Me dirigí a la cárcel pero me dijeron que no podía verlos si no llevaba una recomendación de la FAI (Federación Anarquista Española). Me fui a conseguirla, pero luego me dijeron que no los podían soltar porque llevaban pasaportes falsos. Les dije que el embajador colombiano en persona les había dado los pasaportes. Luego añadieron que no podían ponerlos en libertad porque la cédula de alguno de ellos estaba muy borrosa (Excusas todas al cual más de injustas y mentirosas, para poder ejecutar su crimen. La única causa para matarlos era que pertenecían a la religión católica). Cada vez me decían “venga mañana”. Al fin una mañana me dijeron: “Fueron llevados al Hospital Clínico”. Comprendí entonces que los habían asesinado. Fue el 9 de agosto de 1936.

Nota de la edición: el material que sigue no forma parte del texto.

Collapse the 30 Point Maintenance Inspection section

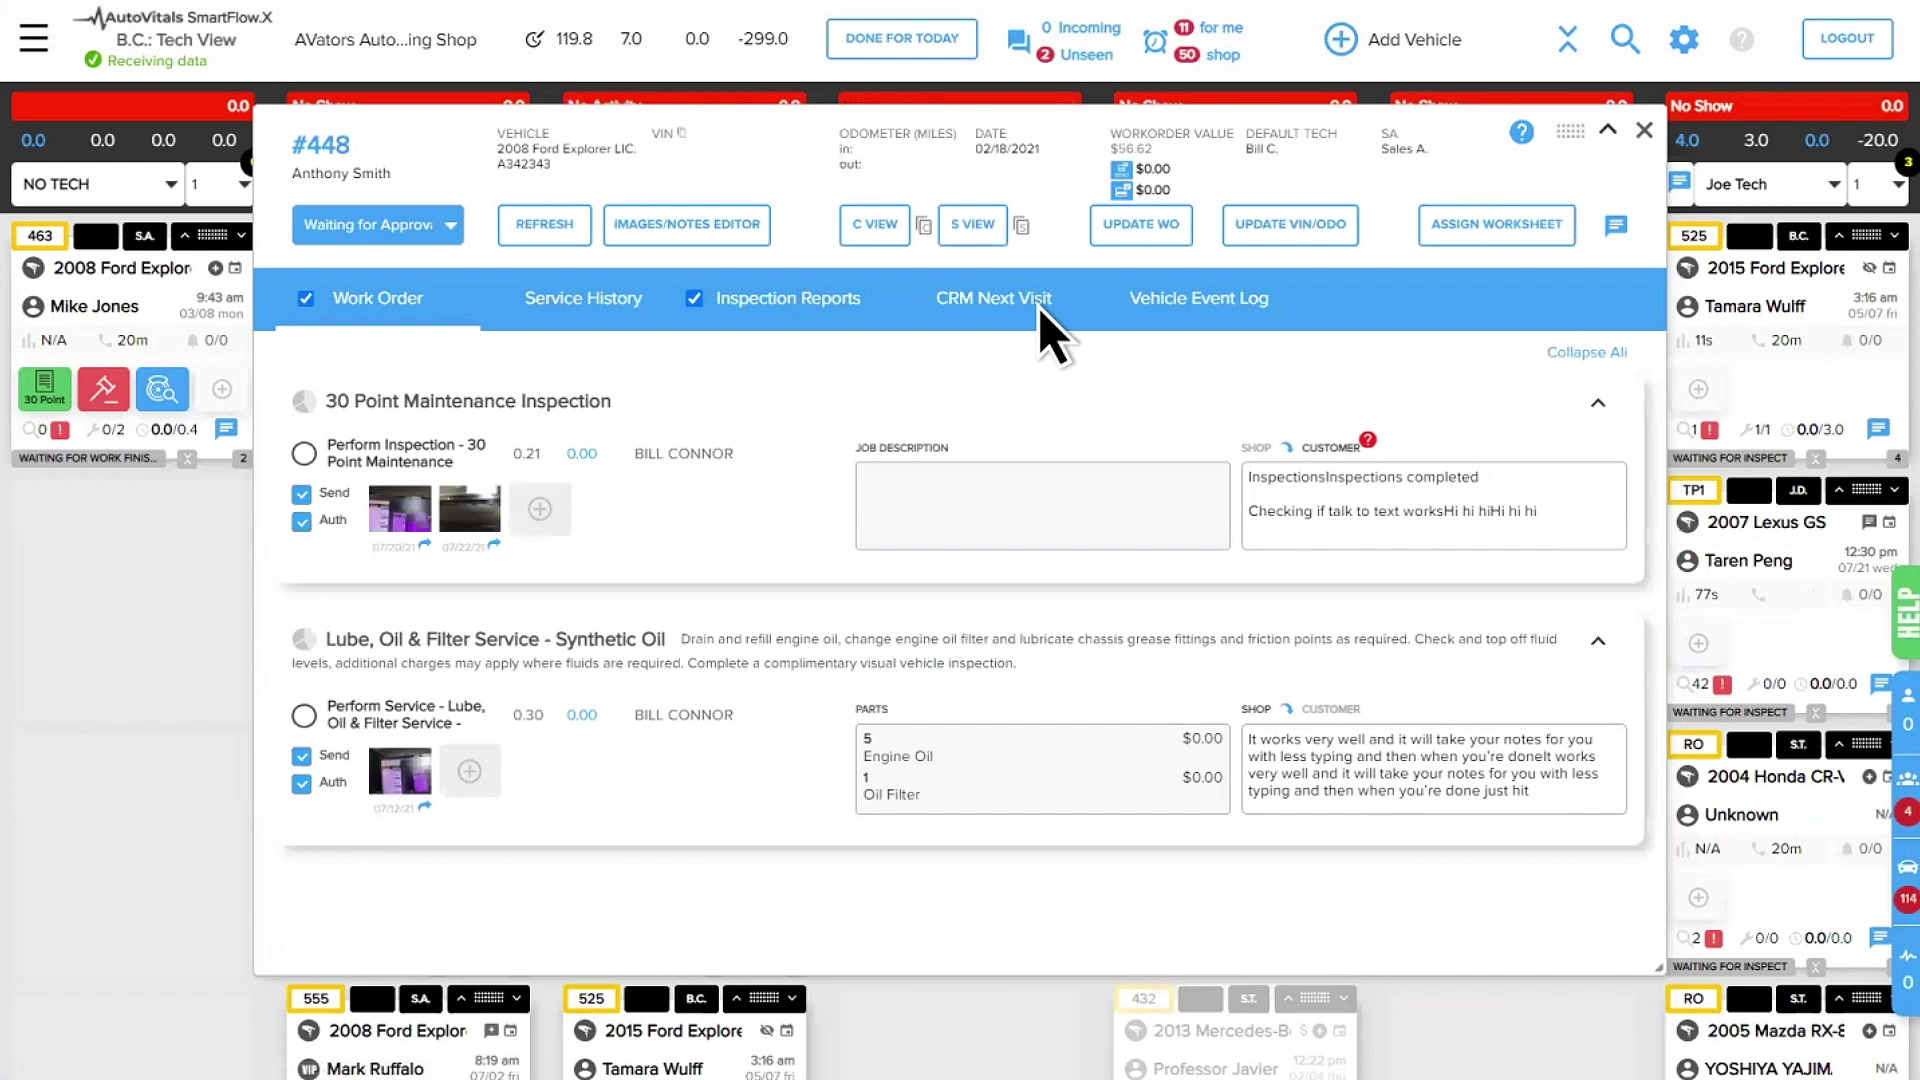1598,402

Aterrado, lleno de cólera y de dolor exigí entonces que me llevaran a la morgue o depósito de cadáveres, para identificar a mis compatriotas sacrificados.
En el sótano encontré más de 120 cadáveres, amontonados uno sobre otro en el estado más impresionante que se puede imaginar. Rostros trágicos. Manos crispadas. Vestidos deshechos. Era la macabra cosecha que los comunistas habían recogido ese día.
Me acerqué y con la ayuda de un empleado fui buscando a mis siete paisanos entre aquel montón de cadáveres. Es inimaginable lo horrible que es un oficio así. Pero con paciencia fui buscando papeles y documentos hasta que logré identificar cada uno de los siete muertos. No puedo decir la impresión de pavor e indignación que experimenté en presencia de este espectáculo. Los ojos estaban desorbitados. Los rostros sangrantes. Los cuerpos mutilados, desfigurados, impresionantes. Por un rato los contemplé en silencio y me puso a pensar hasta qué horrores de crueldad llega la fiera humana cuando pierde la fe y ataca a sus hermanos por el sólo hecho de que ellos pertenecen a la santa religión.
Redacté una carta de protesta y la envié a las autoridades civiles. Después el gobierno colombiano protestó también, pero tímidamente, por temor a disgustar aquel gobierno de extrema izquierda.
En aquellos primero días de agosto de 1936, Colombia y la Comunidad de San Juan de Dios perdieron para esta tierra a siete hermanos, pero todos los ganamos como intercesores en el cielo. En cada uno de ellos cumplió Jesús y seguirá cumpliendo, aquella promesa tan famosa: “Si alguno se declara a mi favor ante la gente de esta tierra, yo me declararé a su favor ante los ángeles del cielo”.
Estos son los primeros siete beatos colombianos y Dios quiera sean ellos los primeros de una larguísima e interminable serie de amigos de Cristo que lo aclamen con su vida, sus palabras y sus buenas obras en este mundo y vayan a hacerle compañía para siempre en el cielo.